La Horde du Contrevent / Alain Damasio


Je ne parlerai pas de ce roman touffu et inclassable mais d’une petite scène. Imaginez un poète jouteur et saltimbanque qui décrit une cosmogonie nouvelle, peut-être celle en laquelle il croit ou peut-être vient-il de l’inventer pour faire briller les yeux de ses compagnons le temps d’une soirée. Qui sait ? L’auteur est musicien, la naissance de cet univers n’est pas expliqué mais plutôt chanté, les images naissant par bribes des sonorités et du rythme. Ce passage traite plus particulièrement des corps humains.

« […] Nous sommes tous si fiers de nos formes ! Tellement imbus de nos contours, de nos limites, de nos carrures ou de nos peaux ! Tout ça est fait de la même chair pourtant, même vie dedans, même vent ! Il n’est que les vitesses qui changent et une certaine densité des grains, quelque part dans l’arc-en-ciel des compacités. »

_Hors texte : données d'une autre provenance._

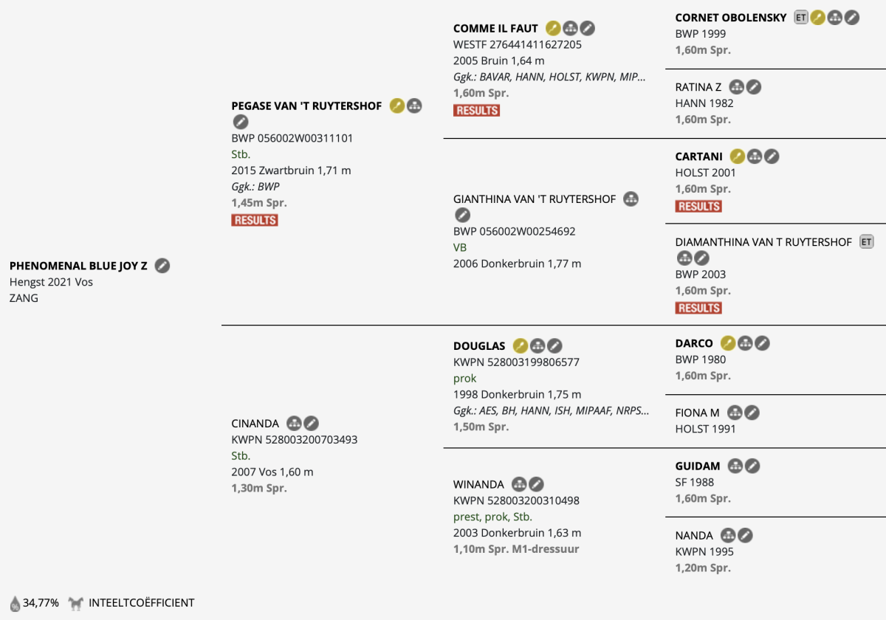
Task: Open the pedigree tree icon for Cinanda
Action: (x=294, y=424)
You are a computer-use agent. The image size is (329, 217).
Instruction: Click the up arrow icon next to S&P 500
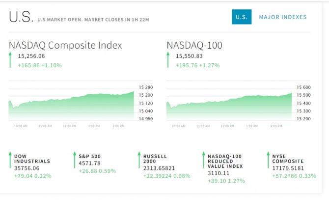point(75,160)

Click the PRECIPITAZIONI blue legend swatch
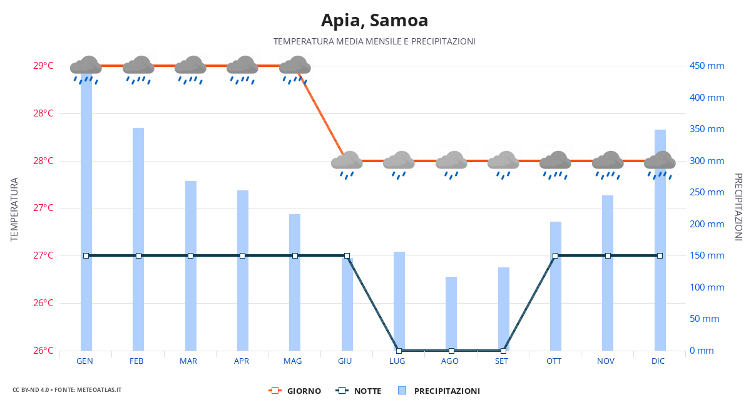tap(402, 391)
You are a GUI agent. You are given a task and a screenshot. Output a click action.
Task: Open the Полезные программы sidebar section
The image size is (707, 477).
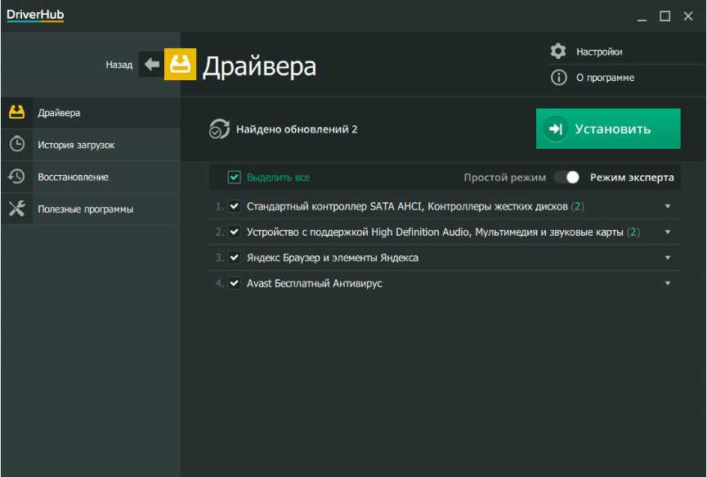pyautogui.click(x=85, y=209)
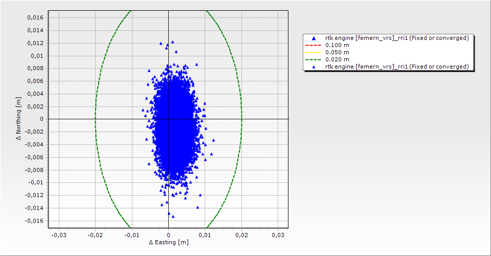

S’est-on même aperçu que certains termes sont inventés. Ils sont si signifiants qu’on a l’impression de les connaitre. Ainsi « compacité » nous fait ressentir l’architecture de la cité, mêlée à la qualité compacte et opaque de la matière, fût-elle sableuse. Comment ceci fait corps grâce à la vitesse d’un vent originel nous renvoie à l’opacité du Mystère. Avec Alain Damasio, la lecture, même silencieuse, est bruissante de sons et de sens. Je trouve même à ses textes , parfois, une certaine parentalité avec le souffle épique et la sensualité des écrits de St John Perse.